#### Given data

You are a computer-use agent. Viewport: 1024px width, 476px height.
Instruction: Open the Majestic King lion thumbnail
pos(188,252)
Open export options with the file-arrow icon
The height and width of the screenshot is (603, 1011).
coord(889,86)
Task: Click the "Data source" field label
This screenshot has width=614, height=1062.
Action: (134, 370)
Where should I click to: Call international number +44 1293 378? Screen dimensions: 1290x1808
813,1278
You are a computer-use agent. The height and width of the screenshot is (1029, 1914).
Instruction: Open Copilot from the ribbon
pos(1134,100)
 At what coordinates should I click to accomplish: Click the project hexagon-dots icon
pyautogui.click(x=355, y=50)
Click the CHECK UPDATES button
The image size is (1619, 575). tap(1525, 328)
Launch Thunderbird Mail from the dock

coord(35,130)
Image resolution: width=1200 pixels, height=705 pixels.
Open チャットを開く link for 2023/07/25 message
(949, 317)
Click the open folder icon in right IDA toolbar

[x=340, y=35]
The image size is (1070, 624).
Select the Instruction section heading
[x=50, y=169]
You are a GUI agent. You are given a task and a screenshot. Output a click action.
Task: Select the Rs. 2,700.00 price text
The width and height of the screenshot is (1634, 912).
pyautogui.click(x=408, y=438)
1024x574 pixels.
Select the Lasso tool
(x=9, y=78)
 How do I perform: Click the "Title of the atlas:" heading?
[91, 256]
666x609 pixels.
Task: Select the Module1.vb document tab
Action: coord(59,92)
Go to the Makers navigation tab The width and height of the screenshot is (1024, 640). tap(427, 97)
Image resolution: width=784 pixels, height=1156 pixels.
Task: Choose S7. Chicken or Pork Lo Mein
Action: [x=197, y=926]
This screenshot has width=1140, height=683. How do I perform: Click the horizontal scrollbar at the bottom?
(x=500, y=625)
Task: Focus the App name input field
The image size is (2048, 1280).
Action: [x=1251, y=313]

########

Your assignment: Only an exact transcription of all the records above counts as an answer.

Task result:
You are a computer-use agent. Viewport: 1024px width, 476px height.
Instruction: Open the Majestic King lion thumbnail
pos(188,252)
Open export options with the file-arrow icon
The height and width of the screenshot is (603, 1011).
coord(889,86)
Task: Click the "Data source" field label
This screenshot has width=614, height=1062.
Action: (134, 370)
Where should I click to: Call international number +44 1293 378? Screen dimensions: 1290x1808
813,1278
You are a computer-use agent. The height and width of the screenshot is (1029, 1914).
Instruction: Open Copilot from the ribbon
pos(1134,100)
 At what coordinates should I click to accomplish: Click the project hexagon-dots icon
pyautogui.click(x=355, y=50)
Click the CHECK UPDATES button
The image size is (1619, 575). tap(1525, 328)
Launch Thunderbird Mail from the dock

coord(35,130)
Image resolution: width=1200 pixels, height=705 pixels.
Open チャットを開く link for 2023/07/25 message
(949, 317)
Click the open folder icon in right IDA toolbar

[x=340, y=35]
The image size is (1070, 624).
Select the Instruction section heading
[x=50, y=169]
You are a GUI agent. You are given a task and a screenshot. Output a click action.
Task: Select the Rs. 2,700.00 price text
The width and height of the screenshot is (1634, 912).
pyautogui.click(x=408, y=438)
1024x574 pixels.
Select the Lasso tool
(x=9, y=78)
 How do I perform: Click the "Title of the atlas:" heading?
[91, 256]
666x609 pixels.
Task: Select the Module1.vb document tab
Action: coord(59,92)
Go to the Makers navigation tab The width and height of the screenshot is (1024, 640). tap(427, 97)
Image resolution: width=784 pixels, height=1156 pixels.
Task: Choose S7. Chicken or Pork Lo Mein
Action: [x=197, y=926]
This screenshot has width=1140, height=683. How do I perform: Click the horizontal scrollbar at the bottom?
(x=500, y=625)
Task: Focus the App name input field
The image size is (2048, 1280).
Action: [x=1251, y=313]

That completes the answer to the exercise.